В одной из работ Эллисона, откуда взята схема этой установки, дается и описание "технологии" проводившихся опытов, которые значительно сложнее, чем рассказывает здесь Ленгмюр. (Прим. переводчика.)

В стеклянные гильзы наливали растворы каких-нибудь солей. При этом выяснилось, что время запаздывания от этого меняется, и, следовательно, оно зависит от факта присутствия соли. Прежде всего удалось установить, и почти сразу, что если добавить в гильзу этиловый спирт, то вы получаете одно запаздывание, а если уксусную кислоту, то совсем другое. А вот если добавить этилацетат, то получается два пика. Другими словами, этим способом можно провести анализ этилацетата и найти в нем уксусную кислоту и этиловый спирт. После этого Эллисон взялся за изучение растворов солей и выяснил, что его эффект связан лишь с присутствием металлов, но их действие не объясняется наличием ионов. Например, не все ионы калия действуют одинаково: и для хлористого калия, и для сернокислого калия, и для азотнокислого калия совершенно различные времена запаздывания. Так что все зависит лишь от положительных ионов, но в то же время отрицательные ионы вносят определенные изменения. Однако обнаружить этим методом отрицательные ионы непосредственно нельзя.
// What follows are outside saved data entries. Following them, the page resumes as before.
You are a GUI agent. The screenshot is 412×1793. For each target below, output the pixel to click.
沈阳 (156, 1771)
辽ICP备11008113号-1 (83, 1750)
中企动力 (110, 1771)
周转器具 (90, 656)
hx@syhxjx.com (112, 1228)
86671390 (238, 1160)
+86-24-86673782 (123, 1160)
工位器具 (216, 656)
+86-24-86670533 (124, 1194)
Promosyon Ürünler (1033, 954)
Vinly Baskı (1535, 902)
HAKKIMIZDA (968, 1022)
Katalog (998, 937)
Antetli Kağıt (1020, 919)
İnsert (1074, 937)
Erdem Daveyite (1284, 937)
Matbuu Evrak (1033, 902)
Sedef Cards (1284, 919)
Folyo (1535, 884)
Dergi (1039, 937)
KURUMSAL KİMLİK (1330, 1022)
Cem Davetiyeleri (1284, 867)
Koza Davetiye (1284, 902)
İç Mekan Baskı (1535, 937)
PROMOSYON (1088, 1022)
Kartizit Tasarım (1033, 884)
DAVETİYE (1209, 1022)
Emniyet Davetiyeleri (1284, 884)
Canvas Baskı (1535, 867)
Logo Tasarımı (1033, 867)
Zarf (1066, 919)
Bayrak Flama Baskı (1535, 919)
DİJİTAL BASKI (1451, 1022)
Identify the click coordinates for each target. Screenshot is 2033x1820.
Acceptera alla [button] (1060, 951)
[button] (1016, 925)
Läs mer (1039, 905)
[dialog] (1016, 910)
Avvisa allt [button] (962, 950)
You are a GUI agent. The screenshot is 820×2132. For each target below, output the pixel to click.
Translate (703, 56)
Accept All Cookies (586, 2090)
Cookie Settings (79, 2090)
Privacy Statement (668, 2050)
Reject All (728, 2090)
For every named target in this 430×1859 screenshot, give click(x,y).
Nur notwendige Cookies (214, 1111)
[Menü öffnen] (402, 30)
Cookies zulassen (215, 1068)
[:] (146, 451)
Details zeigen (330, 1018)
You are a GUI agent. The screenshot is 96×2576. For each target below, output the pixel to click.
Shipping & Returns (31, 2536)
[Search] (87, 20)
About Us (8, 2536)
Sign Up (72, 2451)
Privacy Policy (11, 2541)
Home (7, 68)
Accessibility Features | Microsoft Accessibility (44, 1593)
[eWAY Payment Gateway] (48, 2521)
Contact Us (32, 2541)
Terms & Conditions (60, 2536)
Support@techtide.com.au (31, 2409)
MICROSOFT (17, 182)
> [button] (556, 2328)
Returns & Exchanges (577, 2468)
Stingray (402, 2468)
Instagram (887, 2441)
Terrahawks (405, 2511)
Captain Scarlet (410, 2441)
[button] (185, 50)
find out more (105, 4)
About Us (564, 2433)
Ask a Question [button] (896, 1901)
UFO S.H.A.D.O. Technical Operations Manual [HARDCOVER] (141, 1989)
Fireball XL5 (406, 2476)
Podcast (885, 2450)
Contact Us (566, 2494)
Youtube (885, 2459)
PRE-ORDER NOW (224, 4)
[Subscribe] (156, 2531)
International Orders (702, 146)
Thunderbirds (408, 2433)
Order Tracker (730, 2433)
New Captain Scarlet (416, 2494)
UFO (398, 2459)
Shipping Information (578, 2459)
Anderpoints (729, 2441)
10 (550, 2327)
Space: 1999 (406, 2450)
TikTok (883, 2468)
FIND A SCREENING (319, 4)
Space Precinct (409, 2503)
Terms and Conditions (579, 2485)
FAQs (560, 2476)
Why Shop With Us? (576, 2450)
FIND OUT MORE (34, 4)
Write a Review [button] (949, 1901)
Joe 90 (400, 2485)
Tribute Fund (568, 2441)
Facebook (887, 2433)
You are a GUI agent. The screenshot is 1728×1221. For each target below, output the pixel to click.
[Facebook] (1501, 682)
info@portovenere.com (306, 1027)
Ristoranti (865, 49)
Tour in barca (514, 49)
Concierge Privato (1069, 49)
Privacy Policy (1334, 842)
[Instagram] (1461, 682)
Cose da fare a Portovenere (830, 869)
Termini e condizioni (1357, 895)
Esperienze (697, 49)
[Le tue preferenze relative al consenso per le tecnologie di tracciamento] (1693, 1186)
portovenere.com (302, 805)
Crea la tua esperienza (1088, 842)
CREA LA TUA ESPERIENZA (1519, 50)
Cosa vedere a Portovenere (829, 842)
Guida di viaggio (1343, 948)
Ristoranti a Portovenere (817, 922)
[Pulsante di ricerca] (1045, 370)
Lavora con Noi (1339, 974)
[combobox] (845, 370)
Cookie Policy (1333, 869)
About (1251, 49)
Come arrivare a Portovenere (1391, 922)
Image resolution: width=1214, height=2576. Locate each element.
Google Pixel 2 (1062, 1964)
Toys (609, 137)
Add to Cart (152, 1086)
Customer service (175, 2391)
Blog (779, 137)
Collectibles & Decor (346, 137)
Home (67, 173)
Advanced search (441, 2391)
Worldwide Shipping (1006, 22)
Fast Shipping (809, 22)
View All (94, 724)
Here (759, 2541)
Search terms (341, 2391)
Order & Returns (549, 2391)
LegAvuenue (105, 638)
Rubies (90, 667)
Затем Эллисон и его сотрудники начали понимать, насколько чувствителен их метод. Они выяснили, что при концентрациях, превышающих 10-8 (в молярных единицах), интенсивность эффекта становится максимальной. Казалось бы, с аналитической точки зрения это должно было настораживать. Но не тут-то было. Совсем наоборот. Кроме гого, на растворах столь слабой концентрации, когда находишься на грани пропадания эффекта, они могли производить количественные измерения с точностью до трех значимых цифр. Сам же эффект, по-видимому, исчезал резким скачком при концентрациях порядка 10-8 или при 3,42.10-8 или что-то в таком же роде. При более высокой концентрации эффект наблюдался, что и позволяло установить этот предел со столь невероятной точностью.

Выяснилось, что и при столь слабых растворах запаздывание для азотнокислого натрия оказывается совершенно другим, чем для хлористого натрия. Тем не менее полученное запаздывание было характерным для растворенного вещества, несмотря на то, что при таких концентрациях раствора молекулы этого вещества диссоциируют на ионы. Это было совершенно все равно, и это было экспериментально доказано. Затем Эллисон занялся поиском изотопов и обнаружил, что они просто лезут в глаза, как гвозди из доски.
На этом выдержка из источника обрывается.